The proposal also fails to take into account the broad range of non-financial performance measures that the Compensation Committee considers when determining the overall make-up of executive compensation. The Board of Directors believes that successful execution of our company's long-term corporate objectives is also important to its financial stability and long-term success, so accomplishments of these corporate objectives are an important factor in determining the final distributions under its performance share plans for senior executives, including the named executive officers.
Additionally, the narrow definition of "performance-based" in this proposal would not give the Compensation Committee the flexibility to create a compensation strategy that would take into account changes in the economy, changes in our company's strategic goals, competitive compensation techniques, and tax and accounting requirements. Such a definition would not allow our company to reward the type of performance that it seeks to encourage.
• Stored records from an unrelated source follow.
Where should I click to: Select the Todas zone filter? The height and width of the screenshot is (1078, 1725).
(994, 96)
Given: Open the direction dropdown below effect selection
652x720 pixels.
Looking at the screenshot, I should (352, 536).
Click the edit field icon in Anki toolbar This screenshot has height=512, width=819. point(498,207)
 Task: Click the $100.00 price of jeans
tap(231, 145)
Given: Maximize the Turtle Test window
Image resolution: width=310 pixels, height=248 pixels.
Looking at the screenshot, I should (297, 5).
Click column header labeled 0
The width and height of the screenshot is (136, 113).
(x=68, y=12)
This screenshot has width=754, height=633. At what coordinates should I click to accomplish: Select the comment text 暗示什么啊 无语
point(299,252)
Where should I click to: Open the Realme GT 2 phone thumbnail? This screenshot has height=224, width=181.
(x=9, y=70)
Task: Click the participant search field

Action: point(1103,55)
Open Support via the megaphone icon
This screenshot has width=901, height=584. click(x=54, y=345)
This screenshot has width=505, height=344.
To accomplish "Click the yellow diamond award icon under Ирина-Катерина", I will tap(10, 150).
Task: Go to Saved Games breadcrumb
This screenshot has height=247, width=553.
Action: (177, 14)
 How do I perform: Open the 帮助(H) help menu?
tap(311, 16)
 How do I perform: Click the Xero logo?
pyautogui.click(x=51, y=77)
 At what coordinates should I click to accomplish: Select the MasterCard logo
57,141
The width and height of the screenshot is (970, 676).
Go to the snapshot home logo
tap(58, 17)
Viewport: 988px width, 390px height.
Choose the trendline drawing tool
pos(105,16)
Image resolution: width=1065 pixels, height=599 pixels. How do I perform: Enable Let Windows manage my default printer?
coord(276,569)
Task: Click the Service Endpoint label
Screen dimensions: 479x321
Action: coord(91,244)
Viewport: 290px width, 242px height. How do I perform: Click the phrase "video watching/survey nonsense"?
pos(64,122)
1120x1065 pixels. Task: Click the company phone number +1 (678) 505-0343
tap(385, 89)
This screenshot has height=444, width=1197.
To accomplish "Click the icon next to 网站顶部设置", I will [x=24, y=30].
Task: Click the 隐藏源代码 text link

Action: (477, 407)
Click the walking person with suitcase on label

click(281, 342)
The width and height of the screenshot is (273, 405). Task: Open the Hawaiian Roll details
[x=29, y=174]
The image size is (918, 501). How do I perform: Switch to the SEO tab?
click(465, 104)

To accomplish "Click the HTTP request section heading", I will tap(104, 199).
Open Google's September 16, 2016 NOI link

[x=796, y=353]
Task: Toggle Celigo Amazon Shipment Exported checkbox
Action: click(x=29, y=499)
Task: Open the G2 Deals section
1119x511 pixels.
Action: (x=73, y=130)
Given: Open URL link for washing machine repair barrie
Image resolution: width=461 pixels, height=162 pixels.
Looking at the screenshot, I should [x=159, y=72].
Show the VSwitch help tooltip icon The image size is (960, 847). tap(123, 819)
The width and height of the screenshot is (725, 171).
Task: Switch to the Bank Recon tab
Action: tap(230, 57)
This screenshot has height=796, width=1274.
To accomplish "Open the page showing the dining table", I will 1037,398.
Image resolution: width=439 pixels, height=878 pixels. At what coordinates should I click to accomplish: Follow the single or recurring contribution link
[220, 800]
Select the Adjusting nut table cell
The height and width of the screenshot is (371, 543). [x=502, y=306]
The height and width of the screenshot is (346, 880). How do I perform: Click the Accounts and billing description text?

The proposal also requests disclosure of performance criteria adopted by our company's Board of Directors. The Compensation Discussion and Analysis in this Proxy Statement already describes the criteria used by the Compensation Committee for performance-based compensation, as required by the SEC's new proxy statement disclosure rules. Under those rules, the Compensation Discussion and Analysis is required to address factors and criteria used to determine the executive officers' compensation, including performance-based compensation.
Finally, indexed stock options as required by the proposal are not permitted under the terms of our company's long-term incentive plans, as the option exercise price could fall below the fair market value of the stock on the grant date. Our company, therefore, could not grant indexed stock options of the type proposed by the proponent.
The Board therefore believes that adopting Proposal 5 is unnecessary and not in the best interests of our company or the best interests of its stockholders.
FOR THESE REASONS, THE BOARD OF DIRECTORS RECOMMENDS A VOTE "AGAINST" PROPOSAL 5.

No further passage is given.